The Frenchman, however, could not prevent a third defeat of the campaign and Tottenham will now drop into the Europa League, provided they take at least a point at home to CSKA Moscow next month.
“It makes for a lot of frustration, I can’t hide that,” Lloris said.
“We will talk between ourselves and try to find solution. Maybe we are not ready to manage Premier League and Champions League campaigns at the same time, but we need to question ourselves about that.
“Everyone at the club was excited to play this competition, and all the players too, but we failed all together. We had bigger expectations in this group stage. We will not go through, we are still fighting for a Europa League but it’s not enough for a club like Spurs.

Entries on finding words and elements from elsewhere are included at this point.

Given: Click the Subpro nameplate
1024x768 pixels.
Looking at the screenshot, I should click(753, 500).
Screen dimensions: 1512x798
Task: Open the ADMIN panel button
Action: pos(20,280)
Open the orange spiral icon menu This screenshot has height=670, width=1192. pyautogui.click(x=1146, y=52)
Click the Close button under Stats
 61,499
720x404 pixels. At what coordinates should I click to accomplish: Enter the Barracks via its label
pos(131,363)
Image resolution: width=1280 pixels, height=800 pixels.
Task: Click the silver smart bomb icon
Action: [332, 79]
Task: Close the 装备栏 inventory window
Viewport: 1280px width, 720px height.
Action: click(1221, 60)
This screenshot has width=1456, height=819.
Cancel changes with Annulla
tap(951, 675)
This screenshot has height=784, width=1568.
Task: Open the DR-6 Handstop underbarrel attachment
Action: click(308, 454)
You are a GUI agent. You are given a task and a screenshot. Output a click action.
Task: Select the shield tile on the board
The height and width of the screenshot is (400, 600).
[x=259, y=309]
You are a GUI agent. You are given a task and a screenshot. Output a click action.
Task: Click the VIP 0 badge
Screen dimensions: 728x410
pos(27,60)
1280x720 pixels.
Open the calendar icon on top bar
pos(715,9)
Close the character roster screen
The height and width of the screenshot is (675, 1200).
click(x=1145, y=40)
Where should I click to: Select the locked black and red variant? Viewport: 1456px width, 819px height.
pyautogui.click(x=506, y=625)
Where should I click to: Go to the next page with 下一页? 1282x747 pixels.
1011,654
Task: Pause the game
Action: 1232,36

It’s a big disappointment.
“We need to digest this and look forward to the game at Chelsea on Saturday.”
Pochettino perhaps paid the price for keeping one eye on the clash at Stamford Bridge, as he left Jan Vertonghen, Kyle Walker and Christian Eriksen on the bench.
Vertonghen’s omission was the most surprising, given he was not carrying an injury, and it is possible Pochettino was preserving the Belgian, who will be the only available option at left-back this weekend.
Danny Rose, who started in France, will be serving a domestic suspension and Ben Davies is out with an ankle problem.
“It is a question for the manager,” Lloris said. “We know we have a good squad and sometimes it can happen that the manager rotates, but that kind of thing shouldn’t affect the team because we have enough quality in the squad.”
Injuries to key players have certainly hindered Tottenham’s performances but it was consecutive home defeats at Wembley that damaged their chances most.
The club sold out for both matches at the 90,000-seater stadium, but it remains to be seen how many supporters would turn out if Spurs return there in the Europa League.
“It’s a big honour to play at Wembley as the atmosphere is so amazing,” Spurs defender Kevin Wimmer said.
“White Hart Lane is our home ground and everyone is comfortable there but if we play Europa League, it doesn’t matter where we play as we want to show we can play in every stadium.”